Listed records
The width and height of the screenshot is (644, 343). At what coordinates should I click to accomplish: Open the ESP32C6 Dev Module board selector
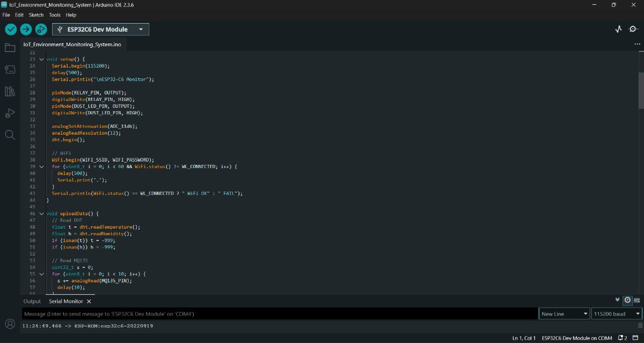tap(100, 30)
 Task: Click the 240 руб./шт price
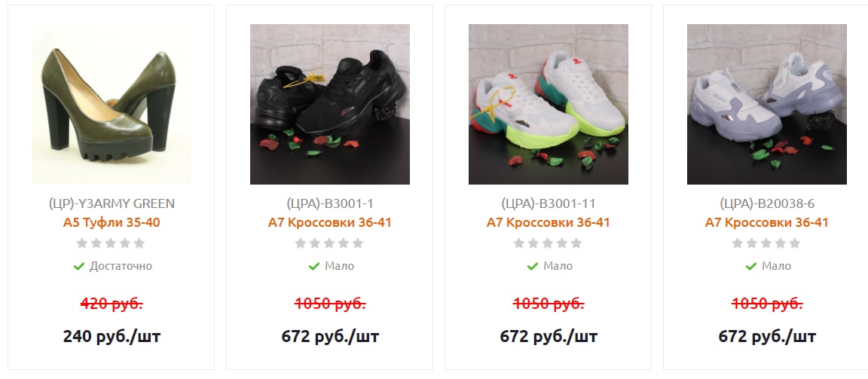click(x=112, y=336)
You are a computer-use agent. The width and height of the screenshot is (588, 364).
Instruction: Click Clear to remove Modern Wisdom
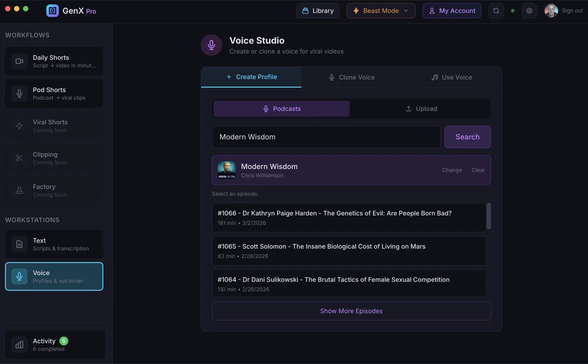pyautogui.click(x=478, y=170)
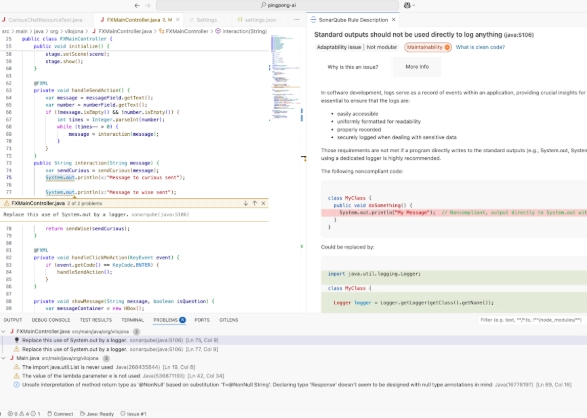Open the Copilot icon menu
Image resolution: width=587 pixels, height=418 pixels.
(x=409, y=5)
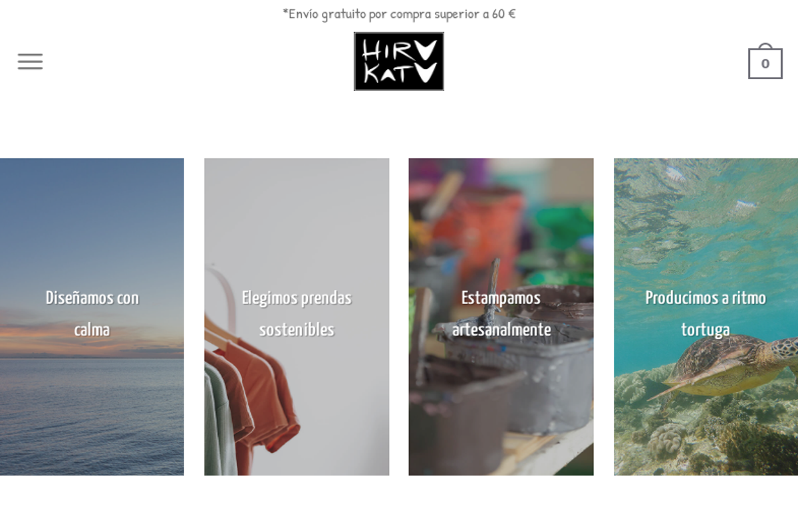Click the paintbrush handle in the bucket
This screenshot has width=798, height=532.
pos(493,293)
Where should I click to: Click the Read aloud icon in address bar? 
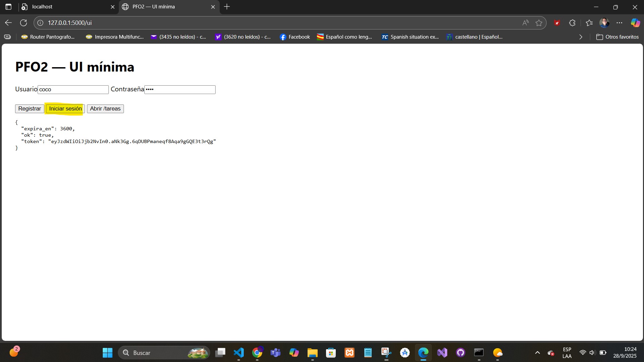(x=525, y=23)
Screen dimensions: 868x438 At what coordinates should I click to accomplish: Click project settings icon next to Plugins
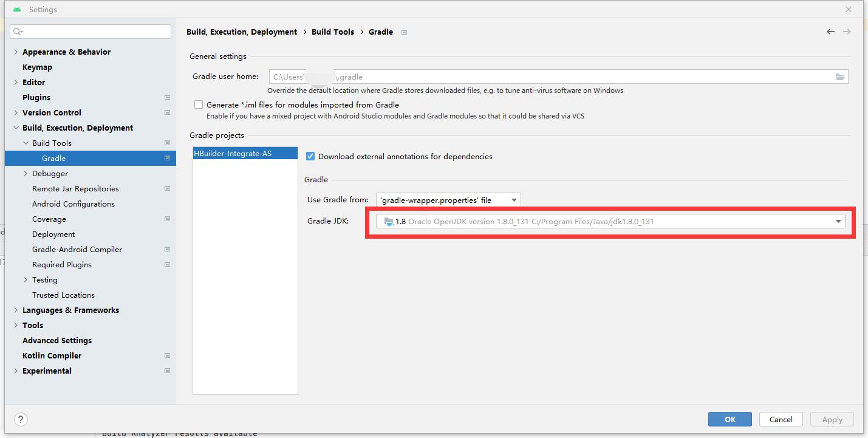point(167,97)
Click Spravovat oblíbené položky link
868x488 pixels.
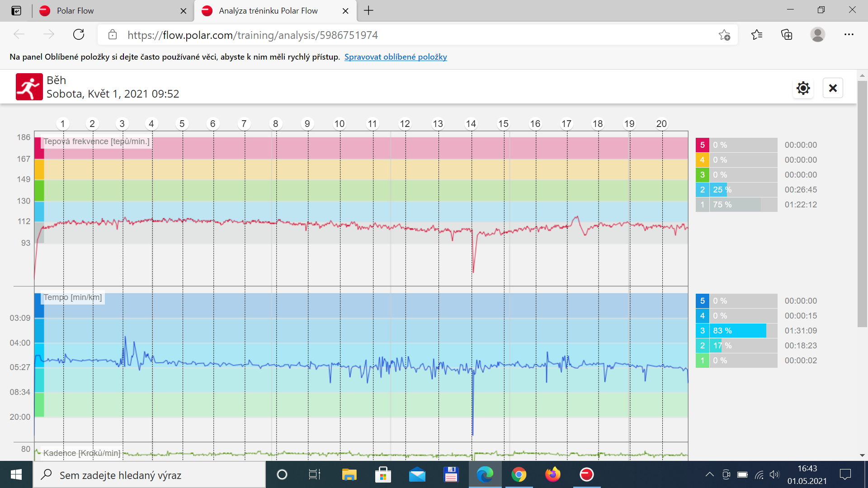(x=396, y=57)
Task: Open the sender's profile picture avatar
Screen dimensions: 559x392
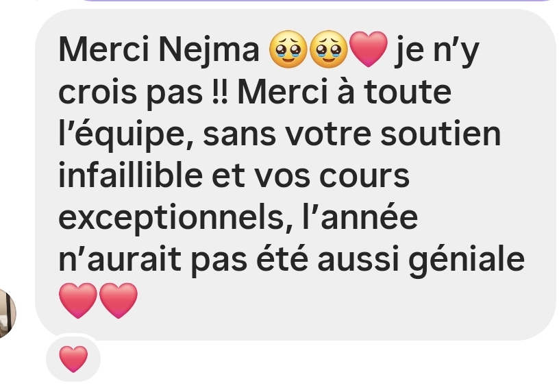Action: [6, 314]
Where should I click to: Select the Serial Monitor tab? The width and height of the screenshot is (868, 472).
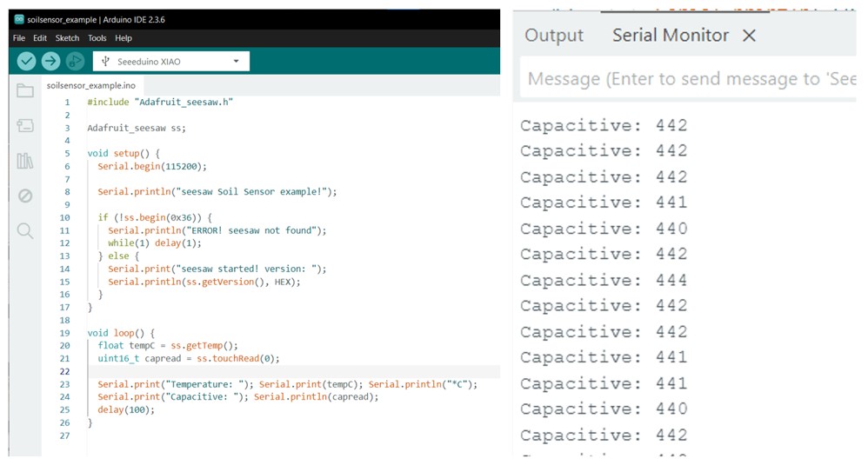pos(670,36)
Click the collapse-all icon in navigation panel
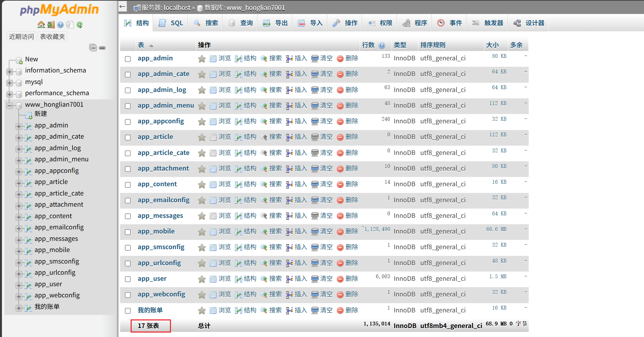Screen dimensions: 644x337 tap(93, 48)
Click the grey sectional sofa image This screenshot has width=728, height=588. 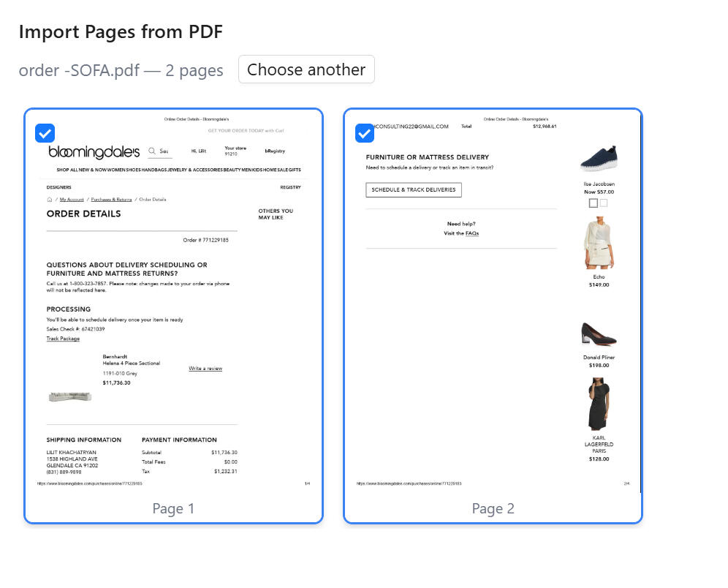(70, 396)
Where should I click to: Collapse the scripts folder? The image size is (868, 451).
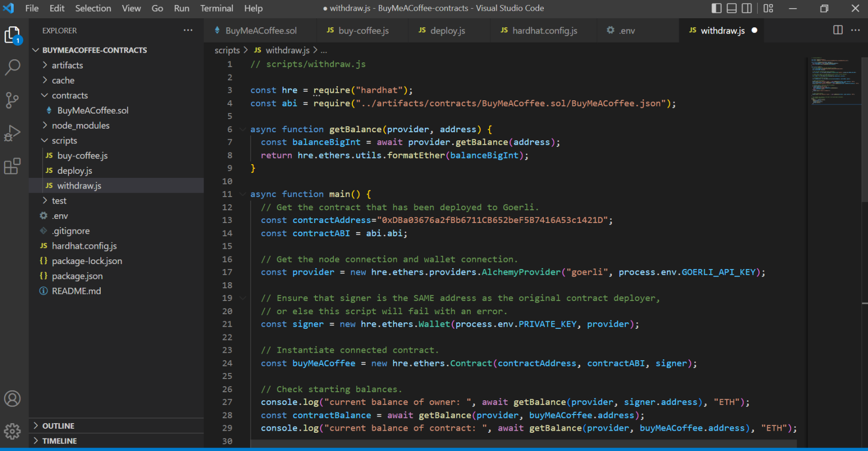[64, 141]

Your goal
Nothing but an exact copy is asked for: the lines from the start of the records through the line with "You are a computer-use", both ends included, minus any pictures.

Response below
The width and height of the screenshot is (644, 343). At what coordinates should I click to accomplish: Open the ESP32C6 Dev Module board selector
tap(100, 30)
 Task: Click the 240 руб./шт price
click(x=112, y=336)
You are a computer-use agent. The width and height of the screenshot is (588, 364).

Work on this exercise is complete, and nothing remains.